There are a lot of good ideas posted in this thread and others of how to secure your brews, such as faucet locks (with picnic taps hidden or kegerator locked), and you can also just lock the kegerator and disconnect the lines.
But when I see people griping about "drinking problems" in the same breath they talk about total volumes... I just sigh to myself.
To look at the volume ALONE and say it's problem drinking is a puritanical view.
Drunk driving, crimes while intoxicated, and being too drunk to function in your career or school... those are all problems. Drinking until your liver is pickled, that's a problem.
Knocking back a six pack every single night and getting up again to go to work is not a problem, and I don't really have a problem, conceptually, with the idea that a 16 year old is capable of the same thing. Drinking ages are guidelines, and seldom based on any actual evidence, just anecdotes and "common sense" (which obviously differs person to person, as show in this thread.)
Why is it in the USA that we can vote, marry, join the military (consentually or by draft) and do everything else that adults are expected to do, but not have a drink? It's an absurdity- and once you recognize that, you really have to question whether or not even 18 is such a magic number.

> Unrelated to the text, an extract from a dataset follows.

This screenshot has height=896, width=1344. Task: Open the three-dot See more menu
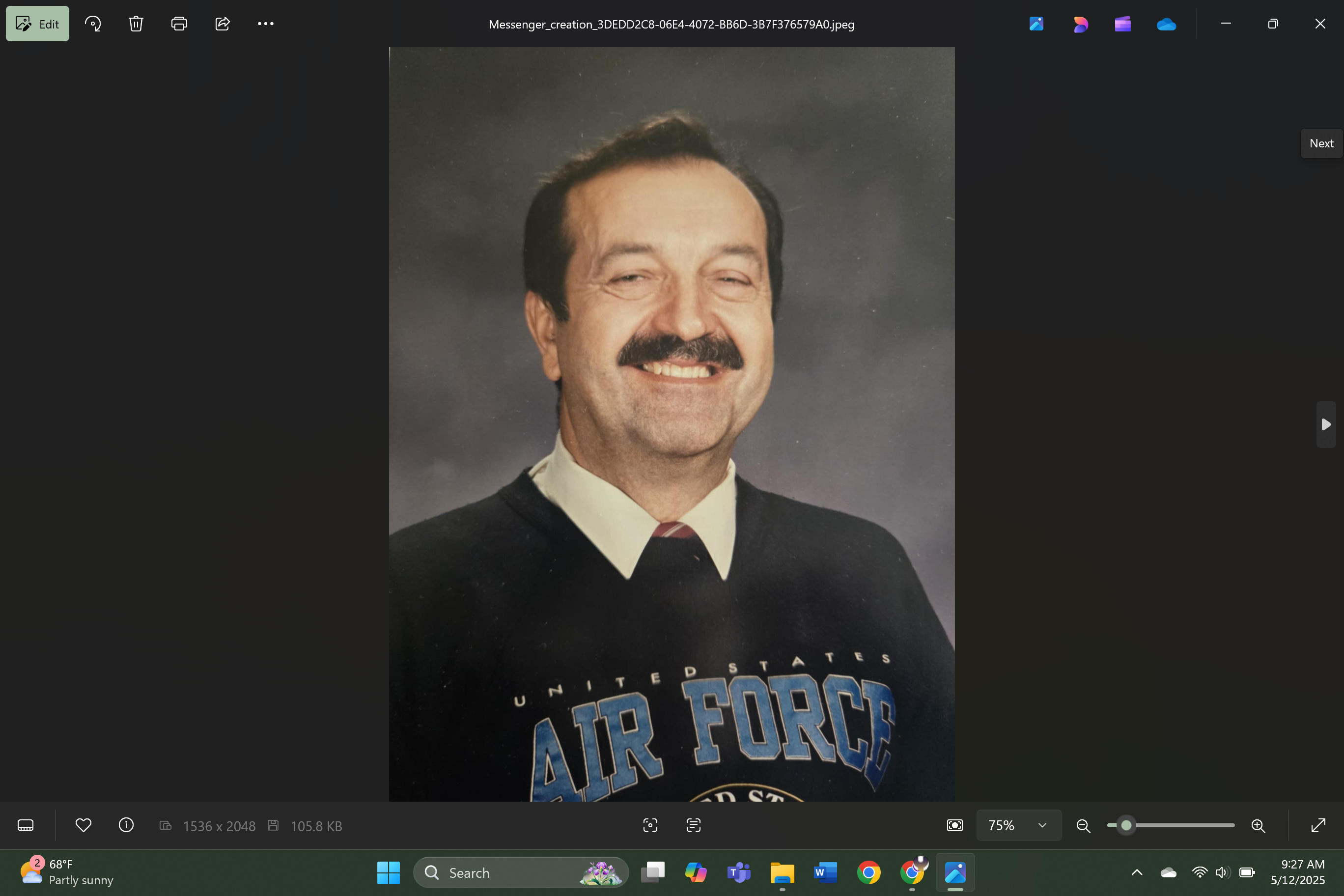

It's really a matter of maturity- 18/21 is intended to be a marker that nearly everyone is mature enough to make those decisions, but we still see college students behaving like spoiled kids, and teens who work to support their families as responsible adults.
A personal anecdote:
When I was around 5 years old, I expressed interest in the beer in my dad's cup- he let me have a sip, I hated it, and we moved on. Around 8 years old, I'd get a couple of ounces of wine with holiday dinners.
When I was 12, my dad pulled me aside with the greatest piece of parenting I've ever recieved:
"Son, I know that one of these days you're going to be tempted to drink. That's ok, there is no shame in it. But please, be careful. When you want a drink, there is beer in the fridge. Drink at home, with your family, where you'll be safe.
You just have two rules, one- I'm not buying beer for your friends. Their parents get to make that choice. Two, DON'T TAKE THE LAST ONE."
When I was 17, I ended up dropping out of high school. If you look at the stats, you might then imagine that I must have been one of those delinquents that started drinking early and got in trouble, right?
Wrong.
My family suffered a house fire, and my parents were already underemployed (my dad having suffered career setbacks and my mom returning to work after years away raising her kids). I was a senior in high school, and already working part time at the same company as my father, and with the financial troubles we had, I made a very hard choice, and left school so that I was allowed to work full time (students with a work permit don't have this option, a drop-out does)
I didn't just work 40 hours a week, either, I worked as much as they'd let me. Some weeks that was close to 60 hours, and for a long while, I worked 7 days a week, including holidays.
And on payday, when my dad and I drove home from work, we stopped at our neighborhood liquor store, and he'd buy me whatever I wanted (provided I had the money for my share), because at 17, I was a wage-earning adult.
I drink, and like much of my extended family and Irish ancestry, I sometimes drink to excess, but most of the time, what would be excessive for the average, is barely a light buzz for me, and the majority of my consumption has always happened at home- first with my parents, now in my own home.
I won't pretend what was right for me is right for all, but there are certainly more viewpoints to be had, and exposure at an early age doesn't automatically mean alcoholism. If anything, the complete abstinence of drink (and everything else) probably explains the college (and now high school) problems of alcoholism and unprotected sex (leading to spikes and STD's)
Is there anyone that can really argue that abstinence and prohibition really works?